*** Data listing Section Begins ***

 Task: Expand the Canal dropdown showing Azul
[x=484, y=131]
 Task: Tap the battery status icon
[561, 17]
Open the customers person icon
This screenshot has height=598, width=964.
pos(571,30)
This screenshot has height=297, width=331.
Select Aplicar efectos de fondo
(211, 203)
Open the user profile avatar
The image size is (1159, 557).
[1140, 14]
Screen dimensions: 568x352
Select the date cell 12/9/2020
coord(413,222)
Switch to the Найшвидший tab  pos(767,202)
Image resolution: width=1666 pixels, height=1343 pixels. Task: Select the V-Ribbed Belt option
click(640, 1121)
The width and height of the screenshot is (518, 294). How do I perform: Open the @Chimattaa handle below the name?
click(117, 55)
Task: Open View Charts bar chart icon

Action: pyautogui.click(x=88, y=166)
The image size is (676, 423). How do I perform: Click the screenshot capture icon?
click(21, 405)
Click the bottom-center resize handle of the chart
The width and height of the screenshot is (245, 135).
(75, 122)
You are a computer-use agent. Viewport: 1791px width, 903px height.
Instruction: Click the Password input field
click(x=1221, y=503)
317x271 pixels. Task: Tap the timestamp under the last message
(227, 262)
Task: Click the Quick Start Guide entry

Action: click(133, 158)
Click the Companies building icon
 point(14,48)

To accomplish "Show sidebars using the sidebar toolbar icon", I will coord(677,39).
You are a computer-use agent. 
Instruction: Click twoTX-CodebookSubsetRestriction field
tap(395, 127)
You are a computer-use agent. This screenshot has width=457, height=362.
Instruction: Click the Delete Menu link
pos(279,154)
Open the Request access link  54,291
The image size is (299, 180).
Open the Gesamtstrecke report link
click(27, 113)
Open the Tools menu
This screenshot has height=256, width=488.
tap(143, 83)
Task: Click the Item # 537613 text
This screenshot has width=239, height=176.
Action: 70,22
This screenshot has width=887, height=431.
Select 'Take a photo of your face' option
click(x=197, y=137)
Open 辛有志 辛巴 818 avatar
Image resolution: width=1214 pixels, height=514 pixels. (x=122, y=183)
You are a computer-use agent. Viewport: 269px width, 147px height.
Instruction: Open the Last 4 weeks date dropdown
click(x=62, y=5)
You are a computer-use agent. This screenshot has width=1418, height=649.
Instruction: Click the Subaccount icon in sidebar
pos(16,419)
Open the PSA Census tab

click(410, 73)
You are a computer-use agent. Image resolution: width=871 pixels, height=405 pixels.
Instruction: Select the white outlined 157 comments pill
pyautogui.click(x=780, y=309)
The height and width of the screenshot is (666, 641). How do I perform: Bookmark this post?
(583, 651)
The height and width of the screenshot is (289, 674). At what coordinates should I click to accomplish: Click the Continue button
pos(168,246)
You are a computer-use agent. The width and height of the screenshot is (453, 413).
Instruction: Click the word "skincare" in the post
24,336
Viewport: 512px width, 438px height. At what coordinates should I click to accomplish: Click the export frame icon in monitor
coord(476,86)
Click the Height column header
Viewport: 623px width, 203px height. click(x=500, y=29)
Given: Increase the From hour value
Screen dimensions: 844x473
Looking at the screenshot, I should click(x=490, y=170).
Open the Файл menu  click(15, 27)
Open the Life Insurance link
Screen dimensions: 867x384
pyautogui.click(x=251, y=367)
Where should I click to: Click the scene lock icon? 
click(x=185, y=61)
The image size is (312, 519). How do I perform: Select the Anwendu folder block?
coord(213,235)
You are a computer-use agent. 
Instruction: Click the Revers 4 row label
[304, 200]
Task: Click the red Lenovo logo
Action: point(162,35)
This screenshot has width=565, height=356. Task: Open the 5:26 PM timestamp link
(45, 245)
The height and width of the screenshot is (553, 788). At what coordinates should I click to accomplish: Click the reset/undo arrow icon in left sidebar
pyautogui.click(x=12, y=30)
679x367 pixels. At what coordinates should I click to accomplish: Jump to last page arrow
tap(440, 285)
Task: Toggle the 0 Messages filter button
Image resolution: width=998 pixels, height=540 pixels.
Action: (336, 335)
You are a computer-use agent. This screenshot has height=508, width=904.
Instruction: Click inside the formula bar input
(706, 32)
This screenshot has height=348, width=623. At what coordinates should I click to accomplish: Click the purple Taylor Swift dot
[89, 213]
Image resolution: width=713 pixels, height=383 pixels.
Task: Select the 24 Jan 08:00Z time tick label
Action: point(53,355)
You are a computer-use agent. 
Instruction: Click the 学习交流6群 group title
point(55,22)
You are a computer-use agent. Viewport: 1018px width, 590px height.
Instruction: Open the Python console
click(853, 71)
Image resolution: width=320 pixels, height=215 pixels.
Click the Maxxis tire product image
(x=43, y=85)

*** Data listing Section Ends ***

__Work order__
Give the data again exactly, line for line.

__Answer below__
 Task: Expand the Canal dropdown showing Azul
[x=484, y=131]
 Task: Tap the battery status icon
[561, 17]
Open the customers person icon
This screenshot has height=598, width=964.
pos(571,30)
This screenshot has height=297, width=331.
Select Aplicar efectos de fondo
(211, 203)
Open the user profile avatar
The image size is (1159, 557).
[1140, 14]
Screen dimensions: 568x352
Select the date cell 12/9/2020
coord(413,222)
Switch to the Найшвидший tab  pos(767,202)
Image resolution: width=1666 pixels, height=1343 pixels. Task: Select the V-Ribbed Belt option
click(640, 1121)
The width and height of the screenshot is (518, 294). How do I perform: Open the @Chimattaa handle below the name?
click(117, 55)
Task: Open View Charts bar chart icon

Action: pyautogui.click(x=88, y=166)
The image size is (676, 423). How do I perform: Click the screenshot capture icon?
click(21, 405)
Click the bottom-center resize handle of the chart
The width and height of the screenshot is (245, 135).
(75, 122)
You are a computer-use agent. Viewport: 1791px width, 903px height.
Instruction: Click the Password input field
click(x=1221, y=503)
317x271 pixels. Task: Tap the timestamp under the last message
(227, 262)
Task: Click the Quick Start Guide entry

Action: click(133, 158)
Click the Companies building icon
 point(14,48)

To accomplish "Show sidebars using the sidebar toolbar icon", I will coord(677,39).
You are a computer-use agent. 
Instruction: Click twoTX-CodebookSubsetRestriction field
tap(395, 127)
You are a computer-use agent. This screenshot has width=457, height=362.
Instruction: Click the Delete Menu link
pos(279,154)
Open the Request access link  54,291
The image size is (299, 180).
Open the Gesamtstrecke report link
click(27, 113)
Open the Tools menu
This screenshot has height=256, width=488.
tap(143, 83)
Task: Click the Item # 537613 text
This screenshot has width=239, height=176.
Action: 70,22
This screenshot has width=887, height=431.
Select 'Take a photo of your face' option
click(x=197, y=137)
Open 辛有志 辛巴 818 avatar
Image resolution: width=1214 pixels, height=514 pixels. (x=122, y=183)
You are a computer-use agent. Viewport: 269px width, 147px height.
Instruction: Open the Last 4 weeks date dropdown
click(x=62, y=5)
You are a computer-use agent. This screenshot has width=1418, height=649.
Instruction: Click the Subaccount icon in sidebar
pos(16,419)
Open the PSA Census tab

click(410, 73)
You are a computer-use agent. Image resolution: width=871 pixels, height=405 pixels.
Instruction: Select the white outlined 157 comments pill
pyautogui.click(x=780, y=309)
The height and width of the screenshot is (666, 641). How do I perform: Bookmark this post?
(583, 651)
The height and width of the screenshot is (289, 674). At what coordinates should I click to accomplish: Click the Continue button
pos(168,246)
You are a computer-use agent. The width and height of the screenshot is (453, 413).
Instruction: Click the word "skincare" in the post
24,336
Viewport: 512px width, 438px height. At what coordinates should I click to accomplish: Click the export frame icon in monitor
coord(476,86)
Click the Height column header
Viewport: 623px width, 203px height. click(x=500, y=29)
Given: Increase the From hour value
Screen dimensions: 844x473
Looking at the screenshot, I should click(x=490, y=170).
Open the Файл menu  click(15, 27)
Open the Life Insurance link
Screen dimensions: 867x384
pyautogui.click(x=251, y=367)
Where should I click to: Click the scene lock icon? 
click(x=185, y=61)
The image size is (312, 519). How do I perform: Select the Anwendu folder block?
coord(213,235)
You are a computer-use agent. 
Instruction: Click the Revers 4 row label
[304, 200]
Task: Click the red Lenovo logo
Action: point(162,35)
This screenshot has width=565, height=356. Task: Open the 5:26 PM timestamp link
(45, 245)
The height and width of the screenshot is (553, 788). At what coordinates should I click to accomplish: Click the reset/undo arrow icon in left sidebar
pyautogui.click(x=12, y=30)
679x367 pixels. At what coordinates should I click to accomplish: Jump to last page arrow
tap(440, 285)
Task: Toggle the 0 Messages filter button
Image resolution: width=998 pixels, height=540 pixels.
Action: (336, 335)
You are a computer-use agent. This screenshot has height=508, width=904.
Instruction: Click inside the formula bar input
(706, 32)
This screenshot has height=348, width=623. At what coordinates should I click to accomplish: Click the purple Taylor Swift dot
[89, 213]
Image resolution: width=713 pixels, height=383 pixels.
Task: Select the 24 Jan 08:00Z time tick label
Action: point(53,355)
You are a computer-use agent. 
Instruction: Click the 学习交流6群 group title
point(55,22)
You are a computer-use agent. Viewport: 1018px width, 590px height.
Instruction: Open the Python console
click(853, 71)
Image resolution: width=320 pixels, height=215 pixels.
Click the Maxxis tire product image
(x=43, y=85)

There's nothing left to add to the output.